Nezih Ünen geçen sene Anadolu'nun Kayıp Şarkıları ile yüreklerimizde şarkılara, türkülere, Anadolu'ya geniş bir yer açmıştı. Yedi yıllık bir çalışma vardı şarkıların ardında. O yüzden çok sevildi, takdir edildi. Aslında yönetmenlerden beklediğimiz, başladıkları yolda devam etmeleridir. Ani değişimlere alışkın değiliz pek. Özer Kızıltan , Takva'dan sonra Beni Unutma'yı çekince nasıl şaşırdıysak Nezih Ünen ismini Mavi Pansiyon'da görünce o derece şaşırdık sanırım!

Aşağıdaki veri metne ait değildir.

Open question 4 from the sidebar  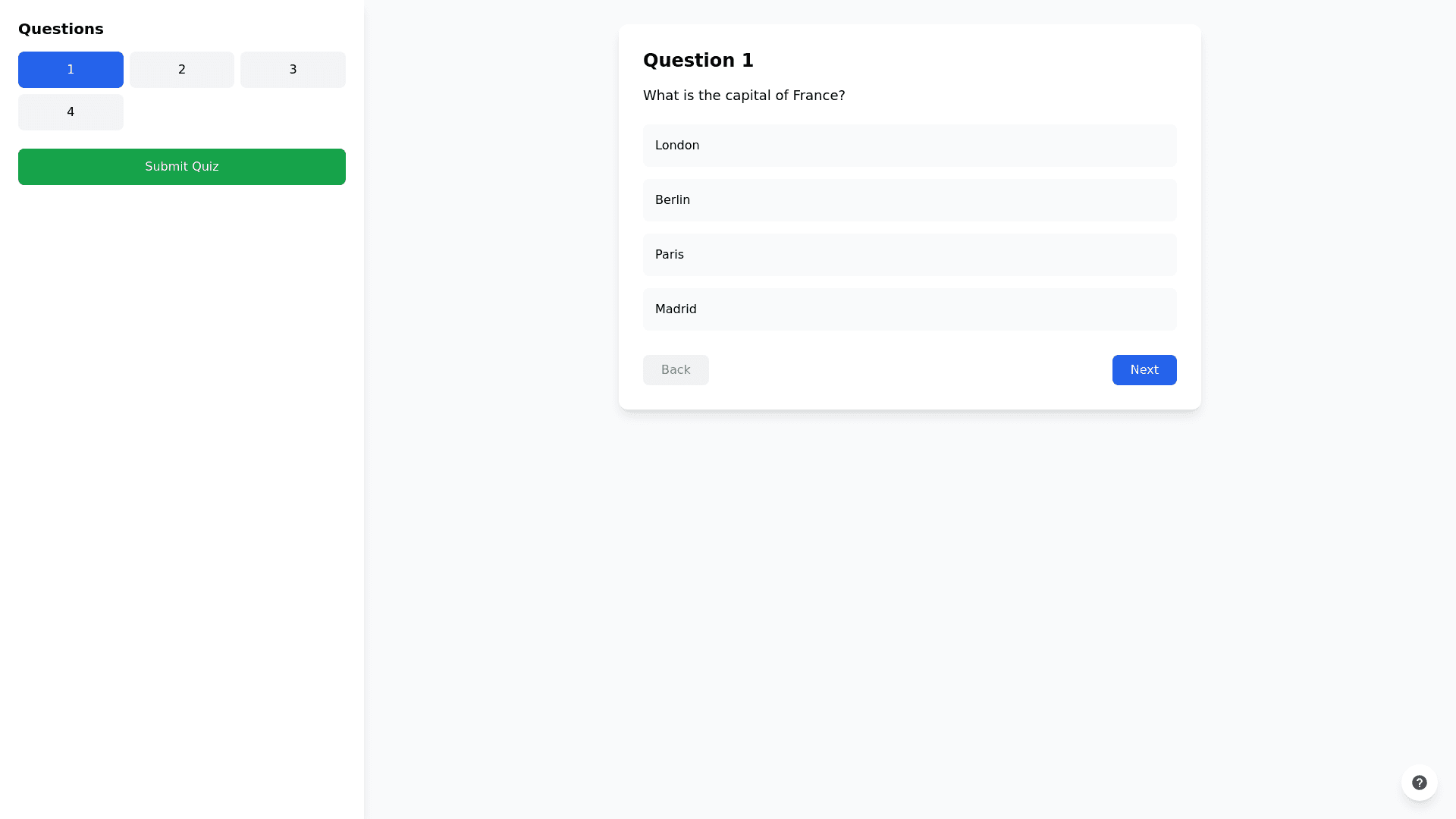click(71, 112)
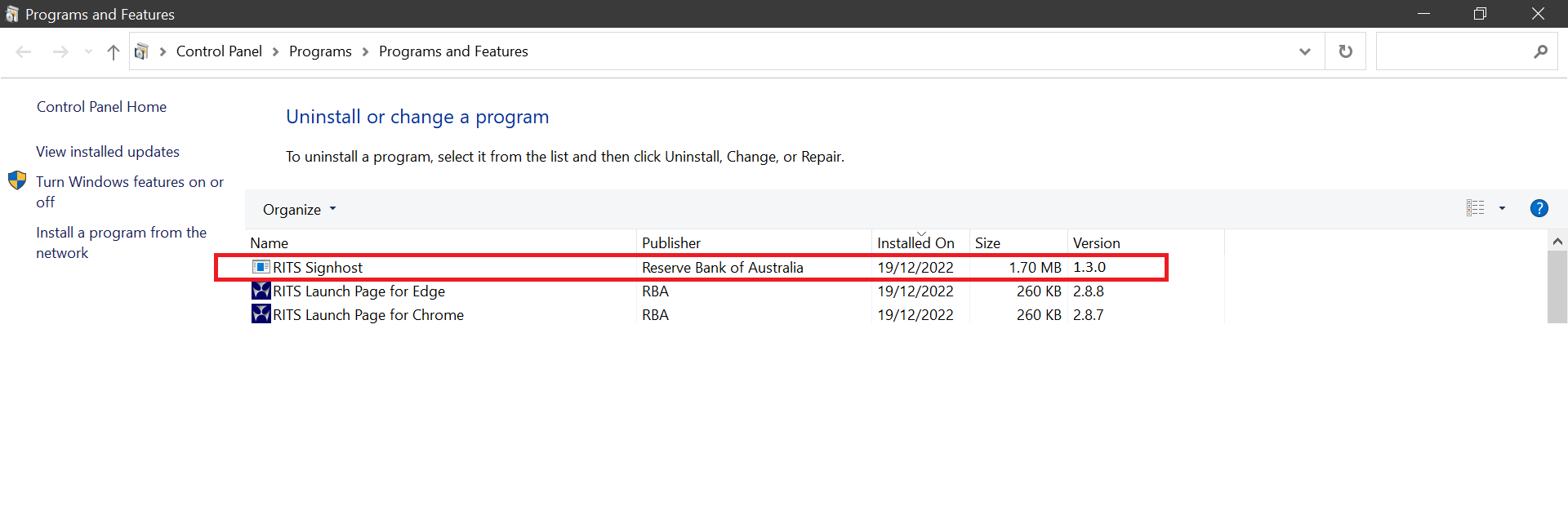Click the Back navigation arrow
Screen dimensions: 1568x529
click(x=24, y=51)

Mavi Pansiyon, biten evlilikler, kariyerler ve yaşam alışkanlıkları sonrasında soluğu Bodrum'da alan bir avuç insanın yaşadıklarını anlatıyor. Evet günümüzde her şeyde bir değer kaybı, başkalaşım yaşanıyor ama bu konunun üzerine üşüşmek de aynı derecede bir kayıp hali bana göre. Bu dünyayı bitirdik, başka dünya bulalım hali aynı uzantılar içinde ne kadar mümkün, tartışılır. Mavi Pansiyon'a nasıl dahil olacağımı bilemediğim için önce içeriden bakmayı denedim. Zaten yönetmen, kadın ve erkek için özdeş karakterler koymuş ortaya. İstediğinizi alıp ona bürünebilirsiniz...
Aslında Ünen, filminde herkesi anlama derdine düşüyor, insanlar arasındaki katmanları kaldırmayı deniyor. Herkese küçük fırça darbeleriyle büyük değişimler yaratma derdine düşüyor. Konu klasik. Herkesin kalp kırıklıklarını bir diğerinde yapıştırmayı isteme hali, daha fazla kırıklık yaratıyor. Aslında öykü iki kadın ve bir erkek üzerinden gitse (kendi adıma feminist çizgiden kayış) daha gerçekçi olacak sanki, ortaya ayrı tellerden saçılmış karakterler filmin yoğunluğunu bozuyor, habire yeni baştan sarıyoruz filmi... Film bizi gerçek aşka ulaştırma derdine düştükçe daha da uzaklaşıyor. Bahar ve Esra'nın Ahmet'e olan meyillenmeleri, adamın "aşka inanmıyorum!" nidalarıyla kafamıza kazınıyor. Ve ben aşkı sorgulamanın bir kez daha anlamsız olduğunu görüyorum.
Mavi Pansiyon, değişen durumlara göre aşk grafiği yükselen ve alçalan bir pansiyon haline geliyor, yani toplu olarak gel-git yaşanıyor pansiyonda. Yönetmenin araya sıkıştırdığı kısa filmciler hikayesi ise gerçeklikten çok uzak. Ben tatil modunda film çeken kısa filmciler görmedim ama maceracı gençler gördüm. Kısa filmcileri anlamadığımdan değil, bilakis onlarla çok içli dışlı olduğumdan, oyuncu bulamamaları, doğru anı bekleme gibi halleri zorlama geldi, aynı şekilde Alamancı ve ortalıkta özgürlük abidesi gibi dolanan karısı da... Ünen, filmdeki kadınlara bir fırsat sunma derdinde gibi ama bu işten kazançlı çıkan erkekler oluyor yine!
Mekan Bodrum, bir de Gümüşlük olunca elbette görsel açıdan bir seyir zevki oluyor ama Mavi Pansiyon'un etrafında köpek balığı gibi çember çizmekten başka mekanlara pek de uzanamadık ne yazık ki! Hatta filmi izlerken kadehler arasında habire dibe vuran karakterlerden dolayı, bu kadar depresif yaz tatili görmedim, demeden de edemedim!
Oyunculuklar üzerine bir iki şey söylemek gerekirse Esra'yı oynayan Özlem Tekin hippi kadın kıvamına bayağı oturmuş durumda. Nerede rahat, spiritüel bir rol varsa hepsini sırtlanmaya yeminli olan Tekin, filmin en rahat oyuncularındandı! Fadik Sevin Atasoy'un gözleri kapalı piyano çalmasına bayıldım ama Yunus Güner biraz duruş oyunculuğu sergilemiş bana göre.
Sonuçta şehirden kaçan, kaçma imkanı olan ve buna rağmen kaçtığı yerdeki ‘şehir ortamı batağına' saplanan bir avuç insanın küçük denizde boğulmama çabaları diyebiliriz bu film için. Ama bu çabaların bize nasıl yansıdığı önemli tabii. Konu günümüzü anlatmaya soyunsa da, Ünen'i doğal olanın peşinde görmek bizi daha mutlu edecek sanırım!